| YOUR TASK |
Print the lines below exactly as written, with none missing.

[Stored items]

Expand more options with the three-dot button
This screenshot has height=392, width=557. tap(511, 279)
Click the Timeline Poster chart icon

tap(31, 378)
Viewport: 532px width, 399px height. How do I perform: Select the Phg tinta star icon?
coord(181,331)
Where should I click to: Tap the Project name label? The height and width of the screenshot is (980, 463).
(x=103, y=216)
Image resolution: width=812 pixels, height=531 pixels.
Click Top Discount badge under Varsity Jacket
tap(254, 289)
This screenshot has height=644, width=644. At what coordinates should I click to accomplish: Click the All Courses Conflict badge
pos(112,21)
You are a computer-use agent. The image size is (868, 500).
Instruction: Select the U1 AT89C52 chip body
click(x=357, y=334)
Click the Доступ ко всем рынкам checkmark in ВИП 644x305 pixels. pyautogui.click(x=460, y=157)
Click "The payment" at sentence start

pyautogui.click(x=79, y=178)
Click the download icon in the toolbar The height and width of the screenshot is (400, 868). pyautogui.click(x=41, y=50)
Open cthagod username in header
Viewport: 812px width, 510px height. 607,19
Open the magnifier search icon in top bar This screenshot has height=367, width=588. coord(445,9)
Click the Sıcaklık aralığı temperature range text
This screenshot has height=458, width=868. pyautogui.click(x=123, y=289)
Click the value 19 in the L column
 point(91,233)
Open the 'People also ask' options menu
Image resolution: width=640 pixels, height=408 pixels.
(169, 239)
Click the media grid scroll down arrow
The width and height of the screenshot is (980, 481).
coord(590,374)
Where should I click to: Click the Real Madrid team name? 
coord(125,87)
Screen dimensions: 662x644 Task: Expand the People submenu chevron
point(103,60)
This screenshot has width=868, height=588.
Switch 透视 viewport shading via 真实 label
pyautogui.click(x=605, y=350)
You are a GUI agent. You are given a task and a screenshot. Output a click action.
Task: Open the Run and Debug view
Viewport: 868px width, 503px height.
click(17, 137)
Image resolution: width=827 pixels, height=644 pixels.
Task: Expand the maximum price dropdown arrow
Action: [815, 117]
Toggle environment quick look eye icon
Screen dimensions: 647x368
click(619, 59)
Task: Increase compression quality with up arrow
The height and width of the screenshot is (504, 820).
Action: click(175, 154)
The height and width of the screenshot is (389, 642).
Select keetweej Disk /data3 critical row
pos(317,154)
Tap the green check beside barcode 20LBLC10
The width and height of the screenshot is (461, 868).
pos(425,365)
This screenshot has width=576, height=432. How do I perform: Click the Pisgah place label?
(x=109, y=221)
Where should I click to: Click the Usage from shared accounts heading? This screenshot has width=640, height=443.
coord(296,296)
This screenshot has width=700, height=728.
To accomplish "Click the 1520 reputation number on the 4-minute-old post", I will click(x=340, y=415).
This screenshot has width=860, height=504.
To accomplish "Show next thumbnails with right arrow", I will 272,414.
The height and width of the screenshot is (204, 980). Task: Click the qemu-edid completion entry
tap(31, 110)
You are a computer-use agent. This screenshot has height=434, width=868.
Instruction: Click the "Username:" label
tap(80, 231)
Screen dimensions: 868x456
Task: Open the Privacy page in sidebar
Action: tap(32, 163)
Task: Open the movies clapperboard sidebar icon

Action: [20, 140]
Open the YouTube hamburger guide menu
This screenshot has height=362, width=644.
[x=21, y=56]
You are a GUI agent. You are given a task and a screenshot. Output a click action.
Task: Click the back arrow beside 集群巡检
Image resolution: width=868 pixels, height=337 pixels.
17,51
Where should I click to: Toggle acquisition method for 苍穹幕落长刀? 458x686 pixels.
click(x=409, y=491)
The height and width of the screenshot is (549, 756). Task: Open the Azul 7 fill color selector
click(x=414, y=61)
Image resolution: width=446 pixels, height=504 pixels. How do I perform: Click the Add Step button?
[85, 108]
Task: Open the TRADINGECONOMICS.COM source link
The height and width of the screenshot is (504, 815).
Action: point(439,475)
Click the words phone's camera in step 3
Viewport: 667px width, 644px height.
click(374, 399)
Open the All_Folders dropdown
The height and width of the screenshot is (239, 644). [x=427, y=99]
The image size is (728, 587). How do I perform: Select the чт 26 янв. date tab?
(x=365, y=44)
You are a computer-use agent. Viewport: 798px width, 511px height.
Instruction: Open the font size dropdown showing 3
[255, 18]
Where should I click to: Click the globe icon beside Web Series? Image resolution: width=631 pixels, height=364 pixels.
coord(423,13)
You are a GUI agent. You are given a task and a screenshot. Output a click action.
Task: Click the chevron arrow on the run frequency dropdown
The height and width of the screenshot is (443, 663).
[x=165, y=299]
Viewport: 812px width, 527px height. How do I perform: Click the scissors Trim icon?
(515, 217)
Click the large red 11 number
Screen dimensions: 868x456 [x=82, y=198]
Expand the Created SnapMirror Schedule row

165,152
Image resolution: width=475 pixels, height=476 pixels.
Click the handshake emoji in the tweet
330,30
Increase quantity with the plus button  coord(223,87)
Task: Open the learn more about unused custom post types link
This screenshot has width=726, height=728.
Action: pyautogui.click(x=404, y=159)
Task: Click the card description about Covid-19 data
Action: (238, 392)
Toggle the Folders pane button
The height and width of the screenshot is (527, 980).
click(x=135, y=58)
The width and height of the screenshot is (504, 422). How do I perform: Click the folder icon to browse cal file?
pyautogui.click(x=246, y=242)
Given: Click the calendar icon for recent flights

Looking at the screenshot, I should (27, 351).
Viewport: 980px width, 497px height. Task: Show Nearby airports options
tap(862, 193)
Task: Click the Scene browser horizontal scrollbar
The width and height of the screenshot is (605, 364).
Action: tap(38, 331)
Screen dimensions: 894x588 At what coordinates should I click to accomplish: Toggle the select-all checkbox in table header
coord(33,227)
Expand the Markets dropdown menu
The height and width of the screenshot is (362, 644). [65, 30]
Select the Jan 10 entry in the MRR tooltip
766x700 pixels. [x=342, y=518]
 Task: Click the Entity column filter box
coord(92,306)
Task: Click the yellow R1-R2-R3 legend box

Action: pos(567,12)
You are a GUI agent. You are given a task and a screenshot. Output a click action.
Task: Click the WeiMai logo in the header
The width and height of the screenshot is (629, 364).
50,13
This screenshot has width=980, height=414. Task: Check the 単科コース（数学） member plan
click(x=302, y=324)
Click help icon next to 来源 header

| RESPONSE AREA |
Expand more options with the three-dot button
This screenshot has height=392, width=557. tap(511, 279)
Click the Timeline Poster chart icon

tap(31, 378)
Viewport: 532px width, 399px height. How do I perform: Select the Phg tinta star icon?
coord(181,331)
Where should I click to: Tap the Project name label? The height and width of the screenshot is (980, 463).
(x=103, y=216)
Image resolution: width=812 pixels, height=531 pixels.
Click Top Discount badge under Varsity Jacket
tap(254, 289)
This screenshot has height=644, width=644. At what coordinates should I click to accomplish: Click the All Courses Conflict badge
pos(112,21)
You are a computer-use agent. The image size is (868, 500).
Instruction: Select the U1 AT89C52 chip body
click(x=357, y=334)
Click the Доступ ко всем рынкам checkmark in ВИП 644x305 pixels. pyautogui.click(x=460, y=157)
Click "The payment" at sentence start

pyautogui.click(x=79, y=178)
Click the download icon in the toolbar The height and width of the screenshot is (400, 868). pyautogui.click(x=41, y=50)
Open cthagod username in header
Viewport: 812px width, 510px height. 607,19
Open the magnifier search icon in top bar This screenshot has height=367, width=588. coord(445,9)
Click the Sıcaklık aralığı temperature range text
This screenshot has height=458, width=868. pyautogui.click(x=123, y=289)
Click the value 19 in the L column
 point(91,233)
Open the 'People also ask' options menu
Image resolution: width=640 pixels, height=408 pixels.
(169, 239)
Click the media grid scroll down arrow
The width and height of the screenshot is (980, 481).
coord(590,374)
Where should I click to: Click the Real Madrid team name? 
coord(125,87)
Screen dimensions: 662x644 Task: Expand the People submenu chevron
point(103,60)
This screenshot has width=868, height=588.
Switch 透视 viewport shading via 真实 label
pyautogui.click(x=605, y=350)
You are a GUI agent. You are given a task and a screenshot. Output a click action.
Task: Open the Run and Debug view
Viewport: 868px width, 503px height.
click(17, 137)
Image resolution: width=827 pixels, height=644 pixels.
Task: Expand the maximum price dropdown arrow
Action: [815, 117]
Toggle environment quick look eye icon
Screen dimensions: 647x368
click(619, 59)
Task: Increase compression quality with up arrow
The height and width of the screenshot is (504, 820).
Action: click(175, 154)
The height and width of the screenshot is (389, 642).
Select keetweej Disk /data3 critical row
pos(317,154)
Tap the green check beside barcode 20LBLC10
The width and height of the screenshot is (461, 868).
pos(425,365)
This screenshot has width=576, height=432. How do I perform: Click the Pisgah place label?
(x=109, y=221)
Where should I click to: Click the Usage from shared accounts heading? This screenshot has width=640, height=443.
coord(296,296)
This screenshot has width=700, height=728.
To accomplish "Click the 1520 reputation number on the 4-minute-old post", I will click(x=340, y=415).
This screenshot has width=860, height=504.
To accomplish "Show next thumbnails with right arrow", I will 272,414.
The height and width of the screenshot is (204, 980). Task: Click the qemu-edid completion entry
tap(31, 110)
You are a computer-use agent. This screenshot has height=434, width=868.
Instruction: Click the "Username:" label
tap(80, 231)
Screen dimensions: 868x456
Task: Open the Privacy page in sidebar
Action: tap(32, 163)
Task: Open the movies clapperboard sidebar icon

Action: [20, 140]
Open the YouTube hamburger guide menu
This screenshot has height=362, width=644.
[x=21, y=56]
You are a GUI agent. You are given a task and a screenshot. Output a click action.
Task: Click the back arrow beside 集群巡检
Image resolution: width=868 pixels, height=337 pixels.
17,51
Where should I click to: Toggle acquisition method for 苍穹幕落长刀? 458x686 pixels.
click(x=409, y=491)
The height and width of the screenshot is (549, 756). Task: Open the Azul 7 fill color selector
click(x=414, y=61)
Image resolution: width=446 pixels, height=504 pixels. How do I perform: Click the Add Step button?
[85, 108]
Task: Open the TRADINGECONOMICS.COM source link
The height and width of the screenshot is (504, 815).
Action: point(439,475)
Click the words phone's camera in step 3
Viewport: 667px width, 644px height.
click(374, 399)
Open the All_Folders dropdown
The height and width of the screenshot is (239, 644). [x=427, y=99]
The image size is (728, 587). How do I perform: Select the чт 26 янв. date tab?
(x=365, y=44)
You are a computer-use agent. Viewport: 798px width, 511px height.
Instruction: Open the font size dropdown showing 3
[255, 18]
Where should I click to: Click the globe icon beside Web Series? Image resolution: width=631 pixels, height=364 pixels.
coord(423,13)
You are a GUI agent. You are given a task and a screenshot. Output a click action.
Task: Click the chevron arrow on the run frequency dropdown
The height and width of the screenshot is (443, 663).
[x=165, y=299]
Viewport: 812px width, 527px height. How do I perform: Click the scissors Trim icon?
(515, 217)
Click the large red 11 number
Screen dimensions: 868x456 [x=82, y=198]
Expand the Created SnapMirror Schedule row

165,152
Image resolution: width=475 pixels, height=476 pixels.
Click the handshake emoji in the tweet
330,30
Increase quantity with the plus button  coord(223,87)
Task: Open the learn more about unused custom post types link
This screenshot has width=726, height=728.
Action: pyautogui.click(x=404, y=159)
Task: Click the card description about Covid-19 data
Action: (238, 392)
Toggle the Folders pane button
The height and width of the screenshot is (527, 980).
click(x=135, y=58)
The width and height of the screenshot is (504, 422). How do I perform: Click the folder icon to browse cal file?
pyautogui.click(x=246, y=242)
Given: Click the calendar icon for recent flights

Looking at the screenshot, I should (27, 351).
Viewport: 980px width, 497px height. Task: Show Nearby airports options
tap(862, 193)
Task: Click the Scene browser horizontal scrollbar
The width and height of the screenshot is (605, 364).
Action: tap(38, 331)
Screen dimensions: 894x588 At what coordinates should I click to accomplish: Toggle the select-all checkbox in table header
coord(33,227)
Expand the Markets dropdown menu
The height and width of the screenshot is (362, 644). [65, 30]
Select the Jan 10 entry in the MRR tooltip
766x700 pixels. [x=342, y=518]
 Task: Click the Entity column filter box
coord(92,306)
Task: Click the yellow R1-R2-R3 legend box

Action: pos(567,12)
You are a GUI agent. You are given a task and a screenshot. Output a click action.
Task: Click the WeiMai logo in the header
The width and height of the screenshot is (629, 364).
50,13
This screenshot has width=980, height=414. Task: Check the 単科コース（数学） member plan
click(x=302, y=324)
Click help icon next to 来源 header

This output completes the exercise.